EXERCISE REQUIREMENTS
Please extract every line of the items below and reproduce each one word for word, with no changes.

THE INPUT

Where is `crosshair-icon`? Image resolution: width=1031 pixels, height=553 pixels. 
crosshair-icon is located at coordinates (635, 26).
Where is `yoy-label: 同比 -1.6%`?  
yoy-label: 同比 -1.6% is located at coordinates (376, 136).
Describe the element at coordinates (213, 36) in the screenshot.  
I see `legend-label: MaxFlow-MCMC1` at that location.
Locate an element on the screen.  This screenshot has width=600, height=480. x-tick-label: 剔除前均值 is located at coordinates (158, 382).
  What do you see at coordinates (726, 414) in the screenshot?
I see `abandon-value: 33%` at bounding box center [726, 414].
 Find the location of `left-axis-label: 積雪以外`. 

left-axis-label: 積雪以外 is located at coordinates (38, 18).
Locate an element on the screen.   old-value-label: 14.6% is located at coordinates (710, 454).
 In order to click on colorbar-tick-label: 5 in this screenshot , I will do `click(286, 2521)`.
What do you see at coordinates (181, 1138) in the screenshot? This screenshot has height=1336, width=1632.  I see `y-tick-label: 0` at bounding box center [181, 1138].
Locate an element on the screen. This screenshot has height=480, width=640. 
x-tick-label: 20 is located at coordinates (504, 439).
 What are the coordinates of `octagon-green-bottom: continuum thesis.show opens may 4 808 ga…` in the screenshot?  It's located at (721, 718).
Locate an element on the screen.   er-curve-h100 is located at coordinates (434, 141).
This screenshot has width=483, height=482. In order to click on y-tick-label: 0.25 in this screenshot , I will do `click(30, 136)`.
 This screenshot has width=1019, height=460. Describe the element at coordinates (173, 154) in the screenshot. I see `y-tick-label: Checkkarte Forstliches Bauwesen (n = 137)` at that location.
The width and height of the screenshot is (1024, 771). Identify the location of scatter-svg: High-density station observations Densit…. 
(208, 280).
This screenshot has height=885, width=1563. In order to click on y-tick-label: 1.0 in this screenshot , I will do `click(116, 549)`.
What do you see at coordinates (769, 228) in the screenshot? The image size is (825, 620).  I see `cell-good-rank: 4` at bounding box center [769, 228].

SOLUTION FOR THIS EXERCISE
Where is `crosshair-icon`? Image resolution: width=1031 pixels, height=553 pixels. 
crosshair-icon is located at coordinates (635, 26).
Where is `yoy-label: 同比 -1.6%`?  
yoy-label: 同比 -1.6% is located at coordinates (376, 136).
Describe the element at coordinates (213, 36) in the screenshot.  
I see `legend-label: MaxFlow-MCMC1` at that location.
Locate an element on the screen.  This screenshot has width=600, height=480. x-tick-label: 剔除前均值 is located at coordinates (158, 382).
  What do you see at coordinates (726, 414) in the screenshot?
I see `abandon-value: 33%` at bounding box center [726, 414].
 Find the location of `left-axis-label: 積雪以外`. 

left-axis-label: 積雪以外 is located at coordinates (38, 18).
Locate an element on the screen.   old-value-label: 14.6% is located at coordinates (710, 454).
 In order to click on colorbar-tick-label: 5 in this screenshot , I will do `click(286, 2521)`.
What do you see at coordinates (181, 1138) in the screenshot? This screenshot has height=1336, width=1632.  I see `y-tick-label: 0` at bounding box center [181, 1138].
Locate an element on the screen. This screenshot has height=480, width=640. 
x-tick-label: 20 is located at coordinates (504, 439).
 What are the coordinates of `octagon-green-bottom: continuum thesis.show opens may 4 808 ga…` in the screenshot?  It's located at (721, 718).
Locate an element on the screen.   er-curve-h100 is located at coordinates (434, 141).
This screenshot has width=483, height=482. In order to click on y-tick-label: 0.25 in this screenshot , I will do `click(30, 136)`.
 This screenshot has width=1019, height=460. Describe the element at coordinates (173, 154) in the screenshot. I see `y-tick-label: Checkkarte Forstliches Bauwesen (n = 137)` at that location.
The width and height of the screenshot is (1024, 771). Identify the location of scatter-svg: High-density station observations Densit…. 
(208, 280).
This screenshot has height=885, width=1563. In order to click on y-tick-label: 1.0 in this screenshot , I will do `click(116, 549)`.
What do you see at coordinates (769, 228) in the screenshot? The image size is (825, 620).  I see `cell-good-rank: 4` at bounding box center [769, 228].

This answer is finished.